Police Raid Paris Olympics Headquarters In Corruption Probe

PARIS (AP) — French police searched the Paris Olympic organizers’ headquarters on Tuesday as part of corruption investigations into contracts linked to the Games, according to prosecutors, the third straight time graft allegations have dogged a Summer Olympics.

The Paris organizing committee said in a statement that a search was carried out at its headquarters in the suburb of Saint-Denis and it was cooperating with investigators. It defended what it called “stringent procedures” around several hundred contracts it has awarded for the Games.

Tuesday’s search and other related raids were linked to two preliminary investigations of the Paris Olympics, according to an official with the financial prosecutor’s office, who was not authorized to be publicly named according to office policy. One probe was opened in 2017 — the year Paris was picked by the International Olympic Committee as the 2024 host — and the other began last year.

The headquarters of the Paris Olympic organizers in Saint-Denis, outside Paris, was searched by police.
The headquarters of the Paris Olympic organizers in Saint-Denis, outside Paris, was searched by police.

The headquarters of the Paris Olympic organizers in Saint-Denis, outside Paris, was searched by police.

Corruption allegations have hung over the world’s biggest sporting event many times — from accusations surrounding how the Games were awarded to how contracts for construction, sponsorship and team services were handed out.

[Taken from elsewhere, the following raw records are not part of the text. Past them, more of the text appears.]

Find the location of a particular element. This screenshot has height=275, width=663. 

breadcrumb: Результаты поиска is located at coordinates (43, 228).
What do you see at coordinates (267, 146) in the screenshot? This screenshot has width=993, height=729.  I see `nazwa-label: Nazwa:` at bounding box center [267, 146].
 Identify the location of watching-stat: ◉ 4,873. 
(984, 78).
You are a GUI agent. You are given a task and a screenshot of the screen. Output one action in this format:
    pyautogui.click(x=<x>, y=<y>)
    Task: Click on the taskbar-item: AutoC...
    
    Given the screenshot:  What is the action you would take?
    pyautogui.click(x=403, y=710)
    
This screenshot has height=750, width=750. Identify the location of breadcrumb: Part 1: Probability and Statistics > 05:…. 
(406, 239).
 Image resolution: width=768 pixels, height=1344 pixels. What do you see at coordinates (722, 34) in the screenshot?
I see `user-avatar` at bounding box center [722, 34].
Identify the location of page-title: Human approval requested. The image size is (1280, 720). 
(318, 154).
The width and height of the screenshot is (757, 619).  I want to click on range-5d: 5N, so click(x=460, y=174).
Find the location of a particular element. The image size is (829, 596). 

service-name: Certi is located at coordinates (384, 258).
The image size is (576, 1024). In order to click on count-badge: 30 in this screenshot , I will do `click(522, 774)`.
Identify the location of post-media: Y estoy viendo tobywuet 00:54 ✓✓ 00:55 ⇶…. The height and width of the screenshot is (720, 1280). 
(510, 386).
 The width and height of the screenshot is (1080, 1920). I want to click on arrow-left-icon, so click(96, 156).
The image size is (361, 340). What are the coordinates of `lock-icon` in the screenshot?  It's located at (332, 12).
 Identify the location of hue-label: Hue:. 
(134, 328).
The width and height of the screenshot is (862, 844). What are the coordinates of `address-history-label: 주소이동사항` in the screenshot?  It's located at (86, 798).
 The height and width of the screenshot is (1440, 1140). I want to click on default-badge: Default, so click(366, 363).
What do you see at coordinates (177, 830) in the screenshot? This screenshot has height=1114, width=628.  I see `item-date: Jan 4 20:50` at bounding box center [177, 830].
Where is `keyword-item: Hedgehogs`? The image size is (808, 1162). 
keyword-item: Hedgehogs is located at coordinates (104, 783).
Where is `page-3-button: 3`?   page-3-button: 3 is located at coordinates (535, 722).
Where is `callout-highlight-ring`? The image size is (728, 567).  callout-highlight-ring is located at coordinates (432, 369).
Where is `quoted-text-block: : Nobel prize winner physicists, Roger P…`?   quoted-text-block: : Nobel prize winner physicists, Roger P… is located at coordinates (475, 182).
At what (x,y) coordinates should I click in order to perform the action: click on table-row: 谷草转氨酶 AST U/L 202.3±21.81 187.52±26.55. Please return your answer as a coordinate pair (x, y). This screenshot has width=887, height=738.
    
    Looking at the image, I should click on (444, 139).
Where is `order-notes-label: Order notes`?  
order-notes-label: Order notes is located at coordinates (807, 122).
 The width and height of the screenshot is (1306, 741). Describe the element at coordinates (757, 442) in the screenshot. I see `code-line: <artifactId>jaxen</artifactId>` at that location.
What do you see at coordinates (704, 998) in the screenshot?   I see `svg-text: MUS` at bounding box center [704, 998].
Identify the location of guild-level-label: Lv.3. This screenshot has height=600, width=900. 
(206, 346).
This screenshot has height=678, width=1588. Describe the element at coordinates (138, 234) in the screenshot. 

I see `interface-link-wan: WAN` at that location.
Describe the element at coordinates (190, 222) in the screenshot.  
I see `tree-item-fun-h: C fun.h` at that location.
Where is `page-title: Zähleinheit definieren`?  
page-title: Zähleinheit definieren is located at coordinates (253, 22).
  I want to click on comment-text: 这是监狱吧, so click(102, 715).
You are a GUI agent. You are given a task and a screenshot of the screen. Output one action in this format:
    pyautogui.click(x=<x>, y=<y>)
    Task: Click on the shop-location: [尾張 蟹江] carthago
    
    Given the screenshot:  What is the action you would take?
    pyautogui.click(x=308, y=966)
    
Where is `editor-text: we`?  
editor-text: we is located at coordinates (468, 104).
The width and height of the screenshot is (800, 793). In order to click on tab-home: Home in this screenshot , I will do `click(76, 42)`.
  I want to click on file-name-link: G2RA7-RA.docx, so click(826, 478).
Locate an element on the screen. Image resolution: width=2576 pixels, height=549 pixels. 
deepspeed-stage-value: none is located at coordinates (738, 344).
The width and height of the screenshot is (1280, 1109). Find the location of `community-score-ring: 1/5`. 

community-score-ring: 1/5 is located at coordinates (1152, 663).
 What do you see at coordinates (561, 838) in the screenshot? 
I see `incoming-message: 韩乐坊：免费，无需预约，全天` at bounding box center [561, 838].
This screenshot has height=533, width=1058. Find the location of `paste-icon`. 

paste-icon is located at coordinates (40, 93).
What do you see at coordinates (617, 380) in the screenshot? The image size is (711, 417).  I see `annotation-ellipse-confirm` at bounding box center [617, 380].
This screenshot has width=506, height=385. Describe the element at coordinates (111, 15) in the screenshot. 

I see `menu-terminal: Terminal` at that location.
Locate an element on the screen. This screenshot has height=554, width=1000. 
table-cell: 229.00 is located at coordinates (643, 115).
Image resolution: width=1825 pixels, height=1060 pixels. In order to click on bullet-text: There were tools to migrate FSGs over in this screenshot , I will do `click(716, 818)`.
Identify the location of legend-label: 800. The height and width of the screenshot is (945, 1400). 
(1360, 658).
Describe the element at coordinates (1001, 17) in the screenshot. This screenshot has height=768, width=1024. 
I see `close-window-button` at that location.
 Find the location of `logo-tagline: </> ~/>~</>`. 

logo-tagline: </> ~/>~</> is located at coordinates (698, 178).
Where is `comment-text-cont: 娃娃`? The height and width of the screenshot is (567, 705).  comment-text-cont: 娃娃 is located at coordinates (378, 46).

Accusations of vote buying linked to the 2016 Rio de Janeiro Olympics and the Tokyo Games in 2021 led to the removal of several members of the IOC. Scandals around the 2002 Salt Lake City Winter Games led to reforms that limited IOC members’ contact with candidate countries, though did not entirely remove the scope for corruption.

But Paris 2024 had gone to lengths to prove it would be different. The biggest event France is hosting in decades, the Games are being billed as a celebration of openness after two Olympics closed off by the COVID-19 pandemic, and as an example of democratic celebration after two World Cups tainted by human rights concerns in Qatar and Russia.

The organizers and Paris city hall have stressed a spirit of transparency and social justice — including planning an opening ceremony outdoors along the Seine River that will be free for up to half a million people. The Games are scheduled for July 26-Aug. 11, 2024.

Saccage 2024, an anti-Olympics group that argues that the Games cause widespread ecological and social damage, said it was “very pleased” the raids took place.

“For us, an event of Olympic proportions cannot be held without corruption,” the group said in a statement. “It’s the size of the event that makes it necessary, whatever the country.”

The probe opened in 2017 is looking into suspected embezzlement of public funds and favoritism, and concerns about an unspecified contract reached by Paris organizers, the prosecutor’s office said.

The 2022 investigation followed an audit by the French Anti-corruption Agency. The prosecutor’s office said that case targets suspected conflict of interest and favoritism involving several contracts reached by the organizing committee and Solideo, the public body in charge of Olympic infrastructure.

That body’s offices were also searched, prosecutors said. According to Le Monde newspaper, raids also took place at the headquarters of several companies and consultants linked to the organization of the Games.

Solideo oversees construction and renovation of more than 60 projects for the multibillion-dollar Olympics — including the athletes’ village in the Saint-Denis neighborhood that is set to provide about 2,000 housing units after the games.

Paris 2024 organizers would not comment on the contracts mentioned by prosecutors or the alleged wrongdoing. In a statement, Paris 2024 described itself “as one of the most audited organizations in France,” with regular monitoring of its governance and tough procedures aimed at “transparency and propriety” around contracts.